No, I’m being absurd, thought Harriet; it’s merely coincidence. But she found herself suddenly looking forward to the evening ahead and — relinquishing the hairbrush to Marie-Claude — submitted with docility to having two side plaits swept on to the crown of her head and wearing the rest loose down her back to reveal what both the other girls regarded as tolerable: her ears.

Though she knew her host was rich, the first sight of the Amethyst waiting at the docks in the afternoon sunshine to take the cast to Follina took her aback — not on account of the schooner’s size, but because of her beauty.
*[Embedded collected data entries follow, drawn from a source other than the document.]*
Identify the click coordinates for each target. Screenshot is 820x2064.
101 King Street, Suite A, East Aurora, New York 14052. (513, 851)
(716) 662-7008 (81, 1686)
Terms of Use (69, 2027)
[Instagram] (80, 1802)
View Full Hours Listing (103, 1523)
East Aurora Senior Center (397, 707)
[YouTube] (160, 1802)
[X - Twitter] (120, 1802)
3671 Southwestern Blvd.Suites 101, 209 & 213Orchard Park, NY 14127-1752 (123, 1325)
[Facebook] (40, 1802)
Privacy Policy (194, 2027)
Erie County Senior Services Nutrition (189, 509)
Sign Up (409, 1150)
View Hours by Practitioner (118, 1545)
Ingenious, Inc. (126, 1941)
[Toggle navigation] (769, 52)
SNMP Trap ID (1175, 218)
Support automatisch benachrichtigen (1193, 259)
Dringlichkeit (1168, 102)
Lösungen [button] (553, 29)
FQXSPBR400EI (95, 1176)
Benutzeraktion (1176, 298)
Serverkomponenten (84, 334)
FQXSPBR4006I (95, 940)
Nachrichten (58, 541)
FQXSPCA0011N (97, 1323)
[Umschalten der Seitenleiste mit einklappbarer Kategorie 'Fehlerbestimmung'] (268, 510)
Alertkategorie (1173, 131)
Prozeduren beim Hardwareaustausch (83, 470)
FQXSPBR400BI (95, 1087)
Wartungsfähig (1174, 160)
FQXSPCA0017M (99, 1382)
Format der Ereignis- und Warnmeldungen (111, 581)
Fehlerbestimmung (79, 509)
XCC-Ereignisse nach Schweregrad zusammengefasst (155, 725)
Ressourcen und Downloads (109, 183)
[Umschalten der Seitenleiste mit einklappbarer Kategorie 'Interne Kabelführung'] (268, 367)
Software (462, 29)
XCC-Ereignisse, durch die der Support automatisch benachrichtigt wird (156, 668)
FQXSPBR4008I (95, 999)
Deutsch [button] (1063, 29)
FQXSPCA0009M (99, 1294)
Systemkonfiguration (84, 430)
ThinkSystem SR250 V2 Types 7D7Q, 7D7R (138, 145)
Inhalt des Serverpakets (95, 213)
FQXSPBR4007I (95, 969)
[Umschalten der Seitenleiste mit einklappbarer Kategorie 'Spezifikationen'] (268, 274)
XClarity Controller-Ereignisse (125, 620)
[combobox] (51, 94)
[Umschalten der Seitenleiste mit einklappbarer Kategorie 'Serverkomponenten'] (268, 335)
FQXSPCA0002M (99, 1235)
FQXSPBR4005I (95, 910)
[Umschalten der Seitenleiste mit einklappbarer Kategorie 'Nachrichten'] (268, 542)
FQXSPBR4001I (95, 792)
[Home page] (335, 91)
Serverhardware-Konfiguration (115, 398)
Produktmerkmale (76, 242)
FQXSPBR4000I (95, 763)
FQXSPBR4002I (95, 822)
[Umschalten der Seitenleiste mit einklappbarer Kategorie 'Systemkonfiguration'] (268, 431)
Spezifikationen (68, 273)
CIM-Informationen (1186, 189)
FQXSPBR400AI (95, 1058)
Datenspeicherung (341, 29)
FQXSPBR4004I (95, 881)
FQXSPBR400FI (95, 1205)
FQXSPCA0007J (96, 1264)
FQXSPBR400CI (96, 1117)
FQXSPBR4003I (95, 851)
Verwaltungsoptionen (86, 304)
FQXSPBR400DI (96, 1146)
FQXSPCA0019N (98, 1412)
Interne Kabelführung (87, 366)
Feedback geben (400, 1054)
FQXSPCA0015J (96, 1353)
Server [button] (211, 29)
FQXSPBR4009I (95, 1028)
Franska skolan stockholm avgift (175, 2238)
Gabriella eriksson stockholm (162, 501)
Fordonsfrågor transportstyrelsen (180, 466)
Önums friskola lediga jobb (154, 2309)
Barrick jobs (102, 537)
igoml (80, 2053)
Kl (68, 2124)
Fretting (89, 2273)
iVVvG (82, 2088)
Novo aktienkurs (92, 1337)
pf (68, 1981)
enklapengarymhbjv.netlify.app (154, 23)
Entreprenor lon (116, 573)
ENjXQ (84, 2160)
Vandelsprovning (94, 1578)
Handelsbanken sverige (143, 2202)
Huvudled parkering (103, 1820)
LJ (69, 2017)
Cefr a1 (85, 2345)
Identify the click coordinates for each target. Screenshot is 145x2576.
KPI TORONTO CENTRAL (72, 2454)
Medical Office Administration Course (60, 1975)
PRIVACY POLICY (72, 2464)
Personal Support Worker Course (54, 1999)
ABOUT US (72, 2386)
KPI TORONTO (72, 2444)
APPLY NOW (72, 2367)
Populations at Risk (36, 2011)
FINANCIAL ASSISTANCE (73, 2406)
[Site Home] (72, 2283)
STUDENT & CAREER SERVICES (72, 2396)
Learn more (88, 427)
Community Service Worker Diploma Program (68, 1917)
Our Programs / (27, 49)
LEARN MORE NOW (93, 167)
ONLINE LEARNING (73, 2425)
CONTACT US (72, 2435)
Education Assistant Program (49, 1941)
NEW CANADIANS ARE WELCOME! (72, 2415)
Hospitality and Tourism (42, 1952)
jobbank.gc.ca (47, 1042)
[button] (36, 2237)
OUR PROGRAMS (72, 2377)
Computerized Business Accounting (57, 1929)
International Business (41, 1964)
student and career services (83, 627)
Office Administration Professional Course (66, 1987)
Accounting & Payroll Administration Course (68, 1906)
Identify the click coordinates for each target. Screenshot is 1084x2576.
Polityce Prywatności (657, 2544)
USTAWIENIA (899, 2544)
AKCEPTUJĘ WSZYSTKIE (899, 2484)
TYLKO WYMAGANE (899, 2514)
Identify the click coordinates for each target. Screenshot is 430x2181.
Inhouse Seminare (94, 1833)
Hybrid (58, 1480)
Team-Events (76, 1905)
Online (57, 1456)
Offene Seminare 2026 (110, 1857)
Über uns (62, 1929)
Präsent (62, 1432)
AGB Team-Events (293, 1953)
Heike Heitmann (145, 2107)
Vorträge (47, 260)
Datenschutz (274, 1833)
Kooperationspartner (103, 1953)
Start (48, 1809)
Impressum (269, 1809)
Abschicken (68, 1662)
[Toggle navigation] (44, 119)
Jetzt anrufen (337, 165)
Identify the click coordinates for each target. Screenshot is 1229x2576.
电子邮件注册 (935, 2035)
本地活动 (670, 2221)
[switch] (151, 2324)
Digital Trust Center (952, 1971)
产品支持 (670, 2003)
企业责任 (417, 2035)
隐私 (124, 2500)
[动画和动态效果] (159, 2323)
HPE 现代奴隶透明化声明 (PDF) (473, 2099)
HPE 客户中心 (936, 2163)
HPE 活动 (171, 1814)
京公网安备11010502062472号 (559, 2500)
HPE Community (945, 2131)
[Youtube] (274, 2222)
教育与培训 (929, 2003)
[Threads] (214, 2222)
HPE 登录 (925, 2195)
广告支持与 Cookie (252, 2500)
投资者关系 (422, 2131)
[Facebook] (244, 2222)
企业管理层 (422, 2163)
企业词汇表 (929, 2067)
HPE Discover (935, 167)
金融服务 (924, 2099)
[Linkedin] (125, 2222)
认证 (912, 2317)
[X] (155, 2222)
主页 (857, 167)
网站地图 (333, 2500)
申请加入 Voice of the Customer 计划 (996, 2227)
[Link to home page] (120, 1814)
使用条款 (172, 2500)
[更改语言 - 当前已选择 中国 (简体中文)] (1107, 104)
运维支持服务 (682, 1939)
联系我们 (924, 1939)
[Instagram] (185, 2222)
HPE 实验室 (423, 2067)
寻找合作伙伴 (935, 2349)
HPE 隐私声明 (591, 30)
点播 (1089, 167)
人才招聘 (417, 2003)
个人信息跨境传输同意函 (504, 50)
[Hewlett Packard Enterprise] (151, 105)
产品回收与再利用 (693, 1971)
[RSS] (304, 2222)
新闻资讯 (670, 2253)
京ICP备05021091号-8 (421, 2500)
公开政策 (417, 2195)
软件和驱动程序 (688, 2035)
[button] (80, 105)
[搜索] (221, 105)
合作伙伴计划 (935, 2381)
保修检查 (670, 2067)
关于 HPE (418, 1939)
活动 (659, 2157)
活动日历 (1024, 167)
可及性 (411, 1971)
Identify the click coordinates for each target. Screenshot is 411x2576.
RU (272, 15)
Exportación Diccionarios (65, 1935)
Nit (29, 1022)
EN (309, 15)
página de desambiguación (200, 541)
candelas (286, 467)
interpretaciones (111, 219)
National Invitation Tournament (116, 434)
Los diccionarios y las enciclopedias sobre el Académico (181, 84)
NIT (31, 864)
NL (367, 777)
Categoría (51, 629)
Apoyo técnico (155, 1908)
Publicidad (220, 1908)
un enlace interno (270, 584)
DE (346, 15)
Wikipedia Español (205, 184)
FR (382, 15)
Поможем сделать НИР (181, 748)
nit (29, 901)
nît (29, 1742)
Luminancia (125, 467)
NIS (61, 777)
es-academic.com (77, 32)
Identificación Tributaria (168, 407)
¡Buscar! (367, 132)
She was surprised too to find that a second boat was waiting to convey to the party not only the members of the orchestra but also the technical staff, who were so often forgotten.

‘Very nice,’ said Simonova condescendingly, walking up the gangway in trailing orange chiffon and accepting as her due the attentions of Verney’s staff, for had she not spent many summers on the Black Sea in a similar yacht owned by the Grand Duke Michael? She exclaimed ecstatically at the beauty of the river scene and firmly went below, followed by the other principals and most of the corps , to recline in the luxurious cabins with their bowls of fruit, boxes of chocolates and magazines.

‘You of course will stay on deck and completely disarrange your toilette while we travel?’ suggested Marie-Claude and Harriet, grinning at her friend, admitted that this was so. So she hung over the rails, watching the changing patterns of the islands which lay like jagged ribbons across the smooth, leaf-stained water, until they turned from the dark Negro into her tributary, the Maura.

‘Oh,’ she exclaimed, ‘it is so light!’ And the boatman standing near her with a rope coiled ready in his hand nodded and smiled, understanding not her words but her tone.